Mientras España invierte fuertemente en semiconductores a través del programa PERTE Chip (12.250 millones de euros hasta 2027), Madrid se está posicionando no en la producción masiva, sino en los segmentos de mayor valor añadido de la cadena: I+D, diseño, pruebas e integración.
Con sus universidades, centros de investigación y una base dinámica de empresas innovadoras, la capital española ofrece un entorno ideal para actores internacionales, especialmente empresas alemanas, que buscan expandir sus actividades en el sur de Europa.

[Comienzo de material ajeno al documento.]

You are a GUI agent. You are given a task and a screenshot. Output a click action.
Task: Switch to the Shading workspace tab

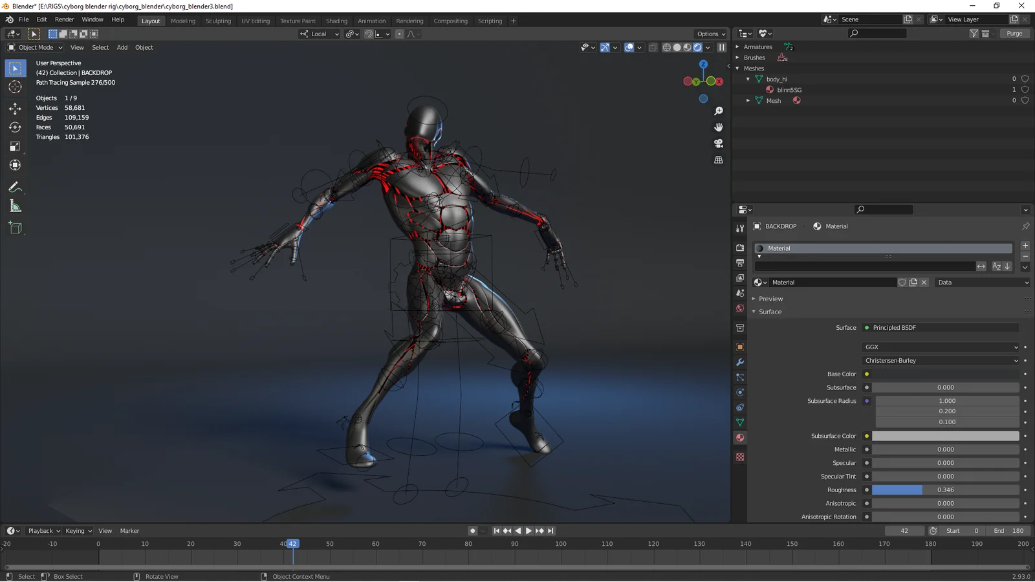click(336, 21)
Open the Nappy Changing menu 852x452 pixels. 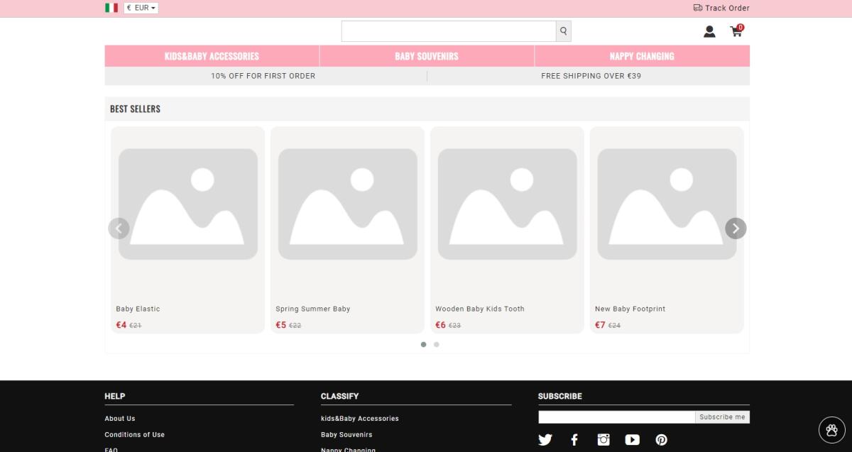click(x=642, y=56)
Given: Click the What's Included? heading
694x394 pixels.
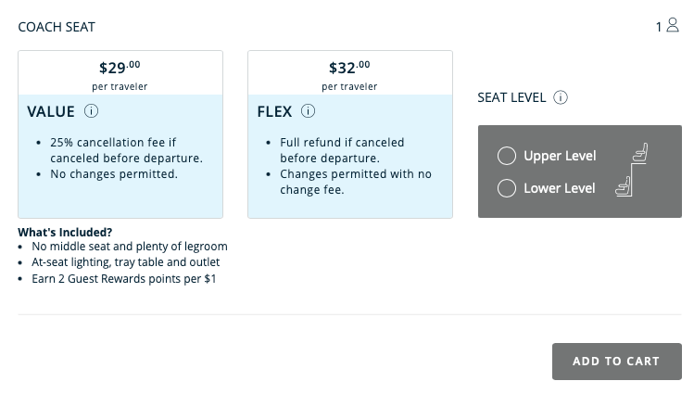Looking at the screenshot, I should point(65,232).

Fortalezas académicas y científicas
Madrid concentra varias instituciones de investigación líderes. En la Universidad Politécnica de Madrid (UPM), el Grupo de Dispositivos Semiconductores (ISOM) reúne a casi cincuenta investigadores especializados en materiales micro- y nanoelectrónicos. En 2024, la Universidad Autónoma de Madrid vio la creación de Crystal Semiconductor Technologies, un spin-off dedicado a la I+D y al prototipado.
Esta base científica se complementa con una red de empresas innovadoras como Alcyon Photonics (fotónica integrada), ArXiTEC (sistemas críticos) y Sensia (sensores avanzados). Todas están integradas dentro del Madrid Semiconductor Cluster (CITT), que conecta universidades, institutos de investigación IMDEA y empresas privadas.
Un papel complementario en la estrategia nacional
En el panorama de los semiconductores, Madrid ha optado por ocupar un rol distintivo y complementario frente a los grandes sitios de ensamblaje e industrialización: el de un hub de innovación centrado en diseño, integración y pruebas. Este posicionamiento facilita que las empresas extranjeras se integren en el ecosistema español aprovechando la experiencia local y las alianzas científicas.
Una oportunidad para las empresas alemanas
Para las compañías alemanas, Madrid representa un punto de entrada natural al ecosistema de semiconductores español. La región ofrece:
- un pool de talento en ingeniería electrónica y física aplicada,
- una densidad científica sin igual en Europa,
- oportunidades de colaboración con startups y centros de investigación ya orientados hacia la cooperación internacional.
Argumentos convincentes dentro de un entorno europeo cada vez más marcado por la búsqueda de soberanía tecnológica.